Rewrite the rows from the line containing "Select Tromso v Ullensaker Kisa bet row" up to and including the line containing "click(856, 113)", swapping "thumbnail" for "preview" and leaving everything else unchanged. Omit the pictures from your answer.

■ ■ ■ ■

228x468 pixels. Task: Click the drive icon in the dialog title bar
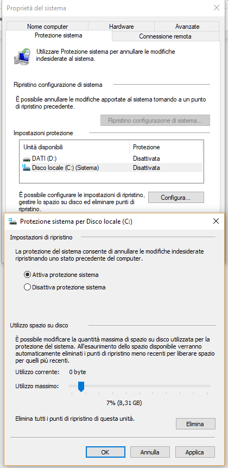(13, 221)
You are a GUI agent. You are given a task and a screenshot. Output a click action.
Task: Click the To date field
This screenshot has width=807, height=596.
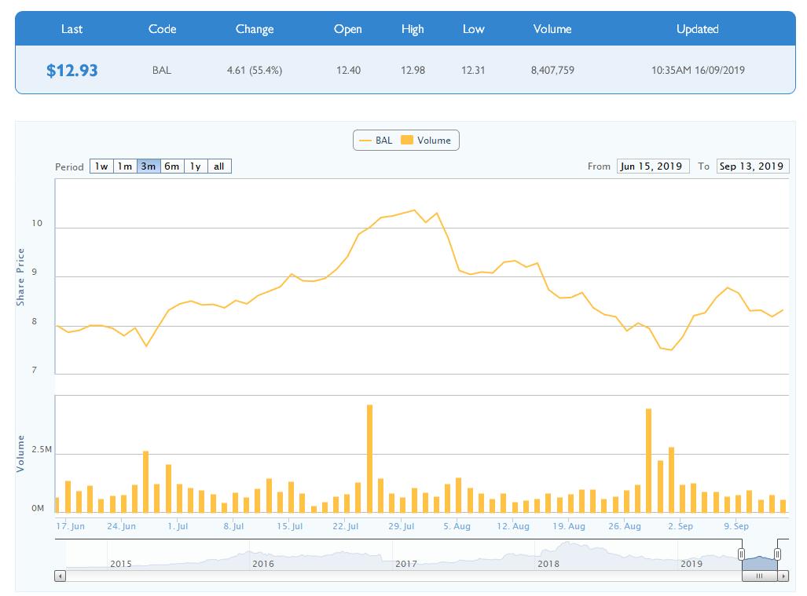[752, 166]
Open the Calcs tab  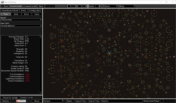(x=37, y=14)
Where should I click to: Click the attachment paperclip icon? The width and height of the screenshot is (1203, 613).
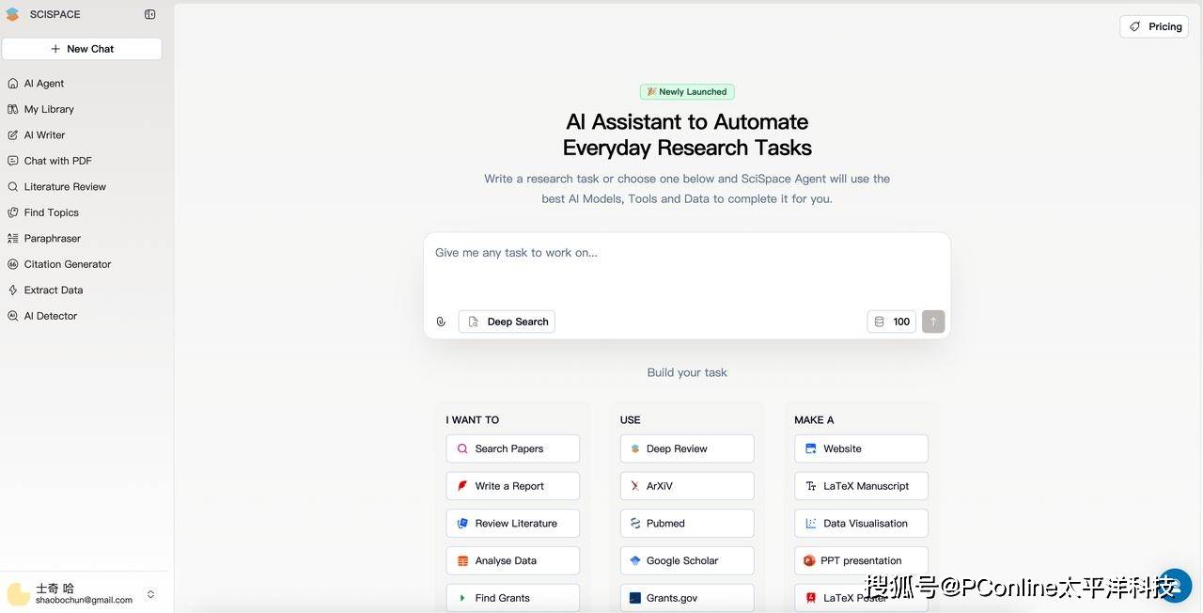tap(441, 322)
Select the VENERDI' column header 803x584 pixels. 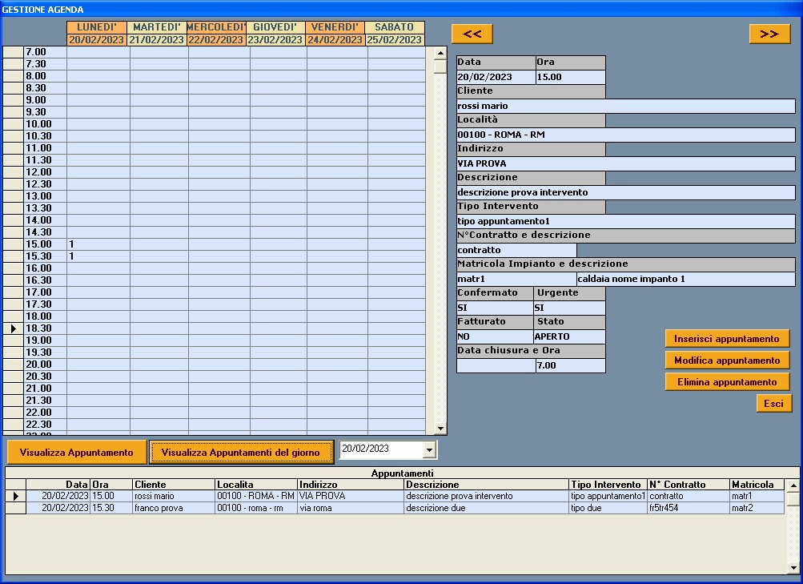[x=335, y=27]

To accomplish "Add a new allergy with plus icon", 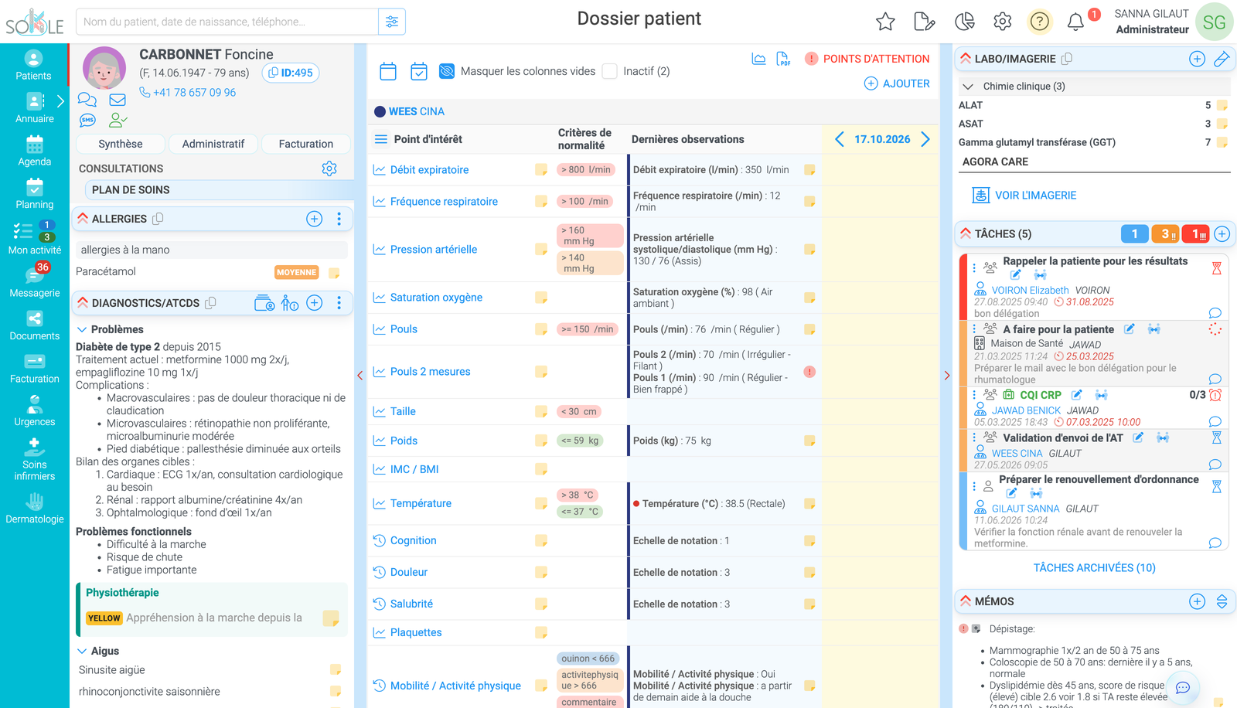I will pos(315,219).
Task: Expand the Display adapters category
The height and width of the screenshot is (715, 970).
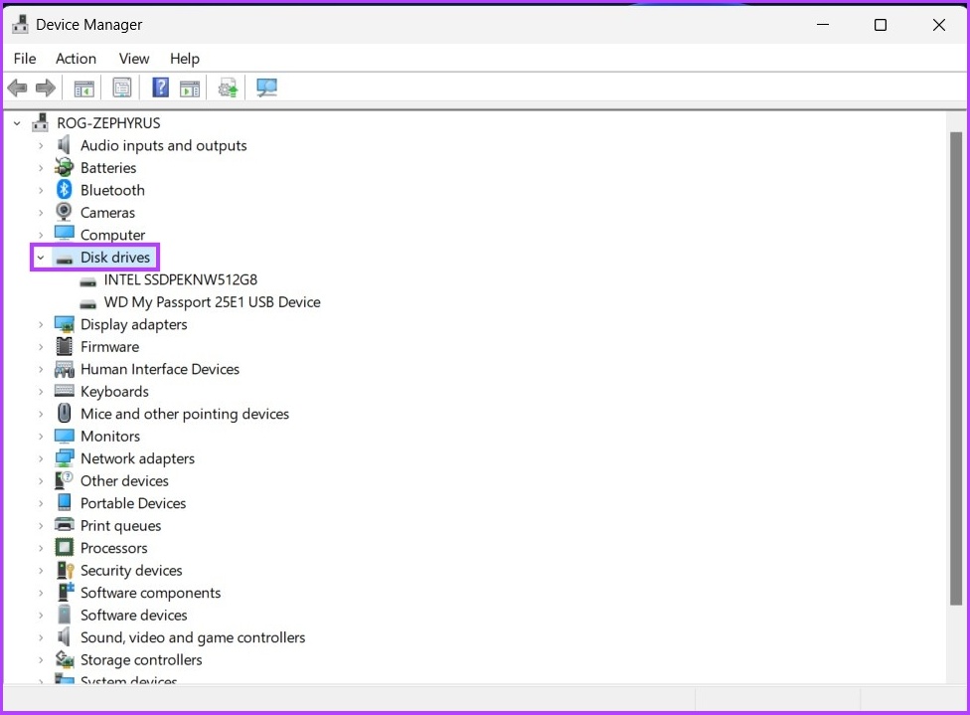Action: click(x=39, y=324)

■ ■ ■ ■

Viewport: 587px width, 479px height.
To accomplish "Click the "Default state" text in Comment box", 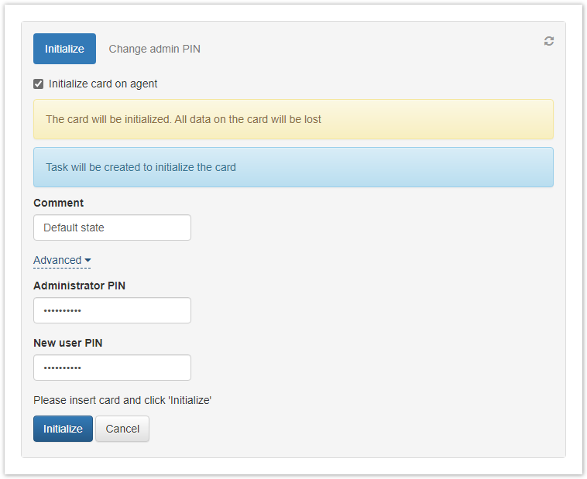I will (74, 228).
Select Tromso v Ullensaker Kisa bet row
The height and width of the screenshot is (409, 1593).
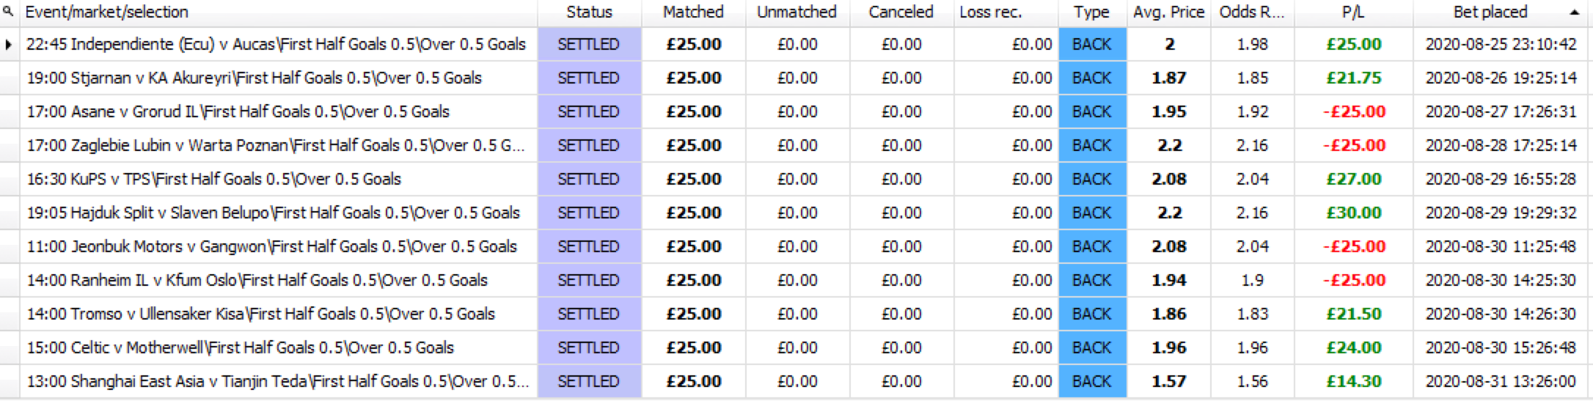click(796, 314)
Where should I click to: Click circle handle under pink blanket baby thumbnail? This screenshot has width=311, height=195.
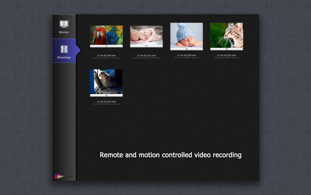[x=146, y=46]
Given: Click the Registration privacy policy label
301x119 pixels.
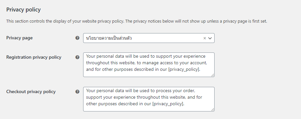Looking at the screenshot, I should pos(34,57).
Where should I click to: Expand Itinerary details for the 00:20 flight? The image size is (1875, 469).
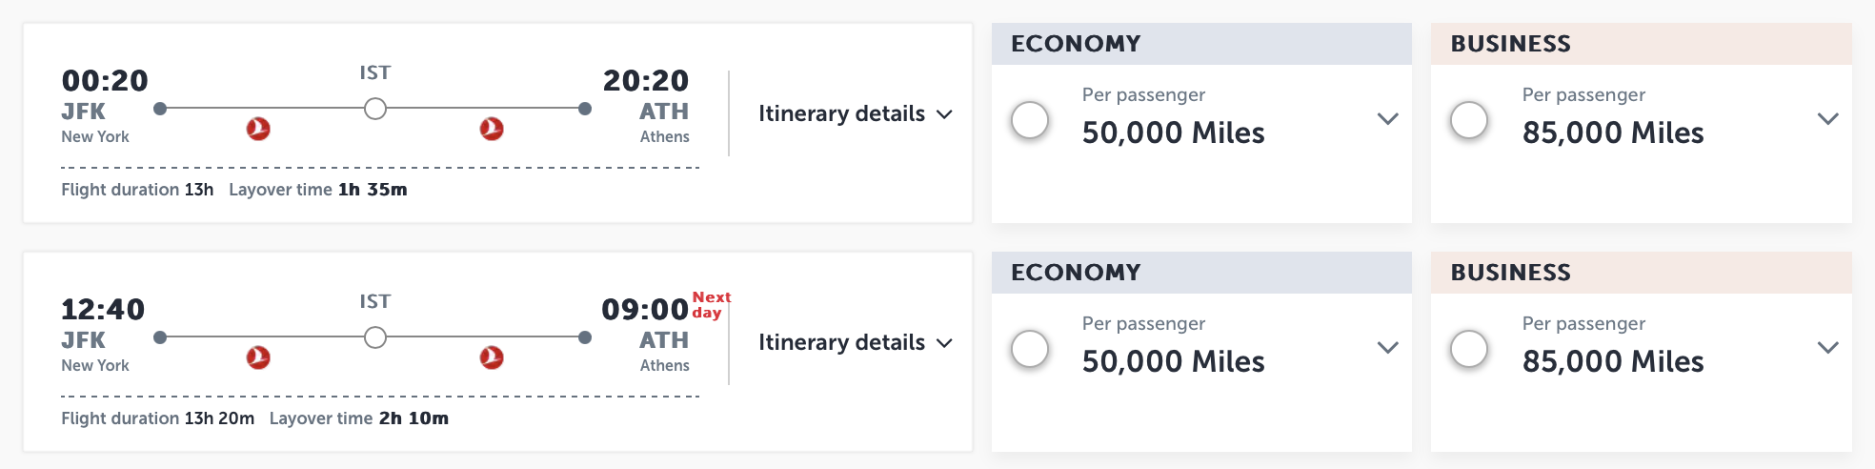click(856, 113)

■ ■ ■ ■

Exercise response »
Select Tromso v Ullensaker Kisa bet row
The height and width of the screenshot is (409, 1593).
click(796, 314)
Where should I click to: Click circle handle under pink blanket baby preview? This screenshot has width=311, height=195.
[x=146, y=46]
Given: Click the Registration privacy policy label
301x119 pixels.
Looking at the screenshot, I should pos(34,57).
Where should I click to: Expand Itinerary details for the 00:20 flight? The image size is (1875, 469).
click(856, 113)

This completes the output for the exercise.